The expanded device number type in the 2.6 kernel makes it possible, at the lowest level, to support vast numbers of partitions on every block device in the system. Unfortunately, the Linux block drivers have not caught up with this change. SCSI, in particular, is still limited to 15 partitions per device. There are a few reasons for this lag, but the largest is simple compatibility: there is no easy way to incorporate support for more partitions without breaking the existing device numbering scheme. The block layer assumes that partitions have consecutive minor numbers, so supporting more partitions means increasing the portion of the minor number which is dedicated to the partition number. But changing the interpretation of minor numbers in this way would break existing systems, and that is something the kernel developers are reluctant to do.

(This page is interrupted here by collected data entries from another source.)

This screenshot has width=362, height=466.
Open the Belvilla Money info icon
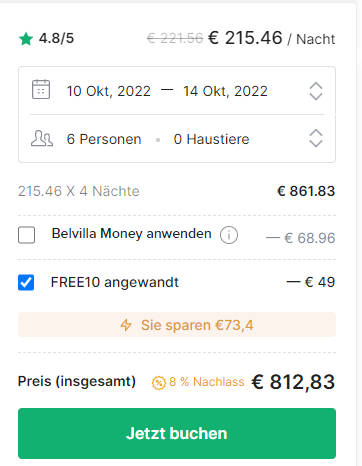229,235
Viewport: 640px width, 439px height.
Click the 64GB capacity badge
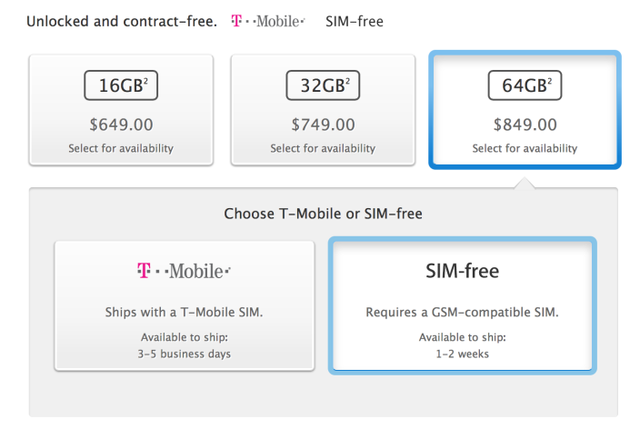pos(524,85)
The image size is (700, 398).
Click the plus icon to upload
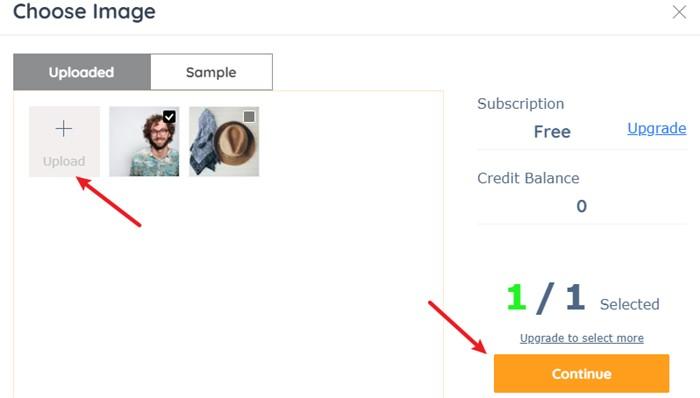(x=64, y=129)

Carl-Daniel Hailfinger has recently posted an interesting solution to the partition limit: partitioned loopback devices. A loopback device is a kernel-implemented virtual block device which is backed up by something real - usually a disk partition or a file on a disk somewhere. Common uses for loopback devices include mounting regular files as filesystems or the creation of encrypted filesystems (though the device mapper is the preferred means for the latter application in 2.6). Loopback devices do not support partitions in their own right; they simply provide block-level access to the backing store as a single partition.

Carl-Daniel noticed, however, that adding partition support to loopback devices would be a relatively straightforward thing to do. In 2.6, partition handing is (finally) part of the block layer; all that is really required to support partitions in the loopback driver is to tell the block layer that those partitions exist. So, with a small patch, each loopback device can have up to 127 partitions. The bulk of the patch, in fact, is there to ensure continued compatibility for users of non-partitioned loopback devices.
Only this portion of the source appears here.